Memorial Day; Never Forget

May 26, 2014, by Ken Jorgustin

Memorial Day, Never Forget

Today, Memorial Day, originating after the American Civil War, Americans gather at memorials, cemeteries, and at parades nationwide to honor those who died while serving in the United States Armed Forces; casualties of war.

Regardless of one’s own opinion ‘why’ any war is fought, today we remember those individuals who sacrificed their lives fulfilling their duty.

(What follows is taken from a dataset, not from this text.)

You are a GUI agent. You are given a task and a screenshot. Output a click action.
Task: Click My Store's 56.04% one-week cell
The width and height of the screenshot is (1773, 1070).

Memorial Day is also the traditional start of the summer season of vacations and barbeque’s with friends and family. This year though, this memorial day holiday while you’re sharing good times with those around you, imagine if one of them was no longer there, and was instead a casualty of war. The reality is that there are countless gatherings around the country where someone is missing – a friend or relative – a casualty of war. Never forget.

 
The following list of U.S. casualties during wartime is a reality check…


 

U.S. Casualties And Wounded During Major Wars

 

War on Terror

2003-present
6,809 total deaths
52,010 wounded

Gulf War

1990-1991
294 deaths
849 wounded

Vietnam War

1955-1975
58,209 deaths
153,303 wounded

Korean War

1950-1953
36,516 deaths
92,134 wounded

World War II

1941-1945
405,399 deaths
670,846 wounded

World War I

1917-1918
204,002 deaths
320,518 wounded

Civil War

1861-1865
625,000 deaths
unknown wounded

Mexican-American War

1846–1848
13,283 deaths
4,152 wounded

War of 1812

1812–1815
15,000 deaths

The number of Americans who died from disease is not known, although it is estimated that about 15,000 died from all causes directly related to the war, and 4,500 wounded.

American Revolutionary War

1775–1783
25,000 deaths

The total loss of life throughout the war is largely unknown.
More than 25,000 American Revolutionaries died — about 8,000 were in battle; the other 17,000 recorded deaths were from starvation or disease brought on by deplorable conditions while prisoners of war, most in rotting British prison ships in New York. The tally of deaths from disease is undoubtedly too low; 2,500 Americans died while encamped at Valley Forge in the winter of 1777–78 alone. The total American military casualty figure may have been as high as 50,000 (from a population at the time of 2.5 million).